With only about five weeks before the Wegmans at 5th Street Station opens, workers are moving equipment and dry goods into the store and company personnel met privately Wednesday with local officials and community organizations.
The meeting at the nearly completed store between Fifth and Avon streets was part of the company’s plan to work with local governments and community organizations, said Jo Natale, head of Wegmans public relations.
“One of the things we saw was how collaborative the community here is,” Natale said.
Officials from Charlottesville’s parks and recreation and economic development departments, two area food banks, the health department, the United Way-Thomas Jefferson Area, Charlottesville Albemarle Technical Education Center and Charlottesville City Schools attended the meeting.
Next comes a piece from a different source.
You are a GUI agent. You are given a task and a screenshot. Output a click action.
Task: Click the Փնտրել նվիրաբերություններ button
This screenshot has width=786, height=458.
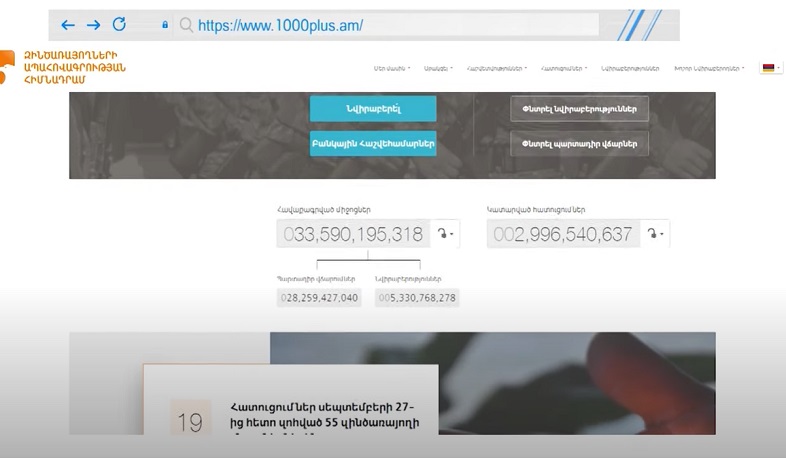[579, 108]
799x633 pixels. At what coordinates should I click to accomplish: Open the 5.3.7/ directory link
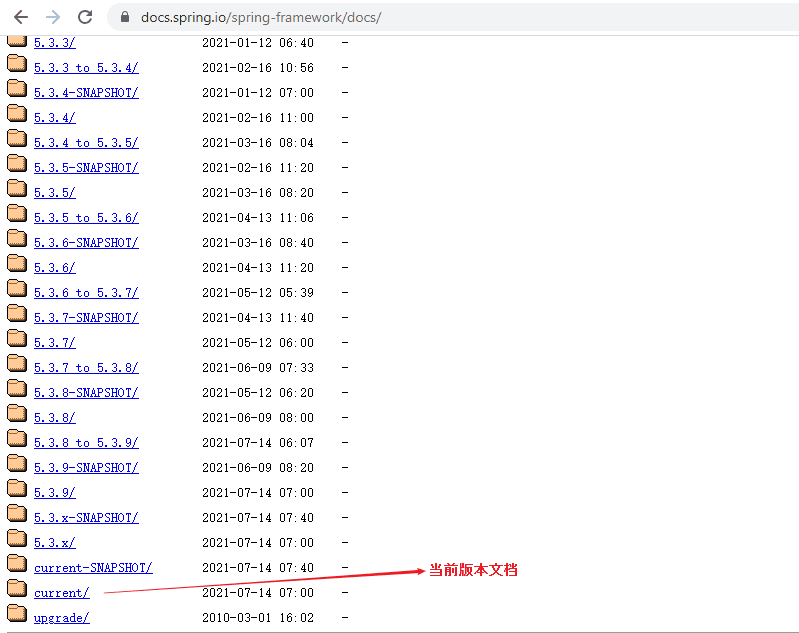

Wegmans officials met last week to discuss job opportunities and company culture with students at CATEC, said Daphne Keiser, the center’s strategic planning officer. Keiser said she hopes the store opening means career-ladder work for CATEC’s culinary students.
“It gives the students a way to think about different goals and ways to meet those goals,” she said. “Maybe they cannot start in one area of the store because they are too young or don’t have the right experience, but if they work really hard, the folks at Wegmans will give them the opportunity.”
The store, which opens Nov. 6, has between 80 and 100 mostly part-time job openings left, said store manager Chris Depumpo. Hiring has been a long process, he said, with workers at the hiring center in the Ix Building filtering through about 6,000 applications for 200 full-time and 350 part-time positions.
Most of the hires have been local, he said, with a few from outlying counties and Staunton and Waynesboro.
While the store is in Albemarle County, officials in the city of Charlottesville expect the company to bring long-term job opportunities for residents of both localities.
“From our perspective, we are looking at it from the type of jobs that Wegmans is going to bring to the area and the number,” said Hollie Lee, with the city’s economic development office. “There is really a career-ladder opportunity with Wegmans. … There were a number of company representatives there today, and they had all been there 20 and 30 years.”
Timothy Hulbert, president of the Charlottesville Regional Chamber of Commerce, said he was impressed with how quickly the 5th Street Station development as a whole changed over the summer.
“It’s unbelievable,” he said. “In the space of six months, a whole city has gone in there.”
The Albemarle location will be the third store the company has opened in Virginia this year. Stores in Midlothian and Short Pump opened over the summer.
The company, which is celebrating its 100th anniversary this year, plans to open a store in Chantilly in 2018 and one in Tysons Corner, but has not finalized an opening date. The first Virginia store opened in 2004 in the Dulles area, and was followed by more stores across Northern Virginia.
Hulbert said the November opening cannot come soon enough.
“I have been talking about bringing Wegmans here for the last 10 years now,” he said. “It just shows that sometimes the wheels of commerce and government turn slowly.”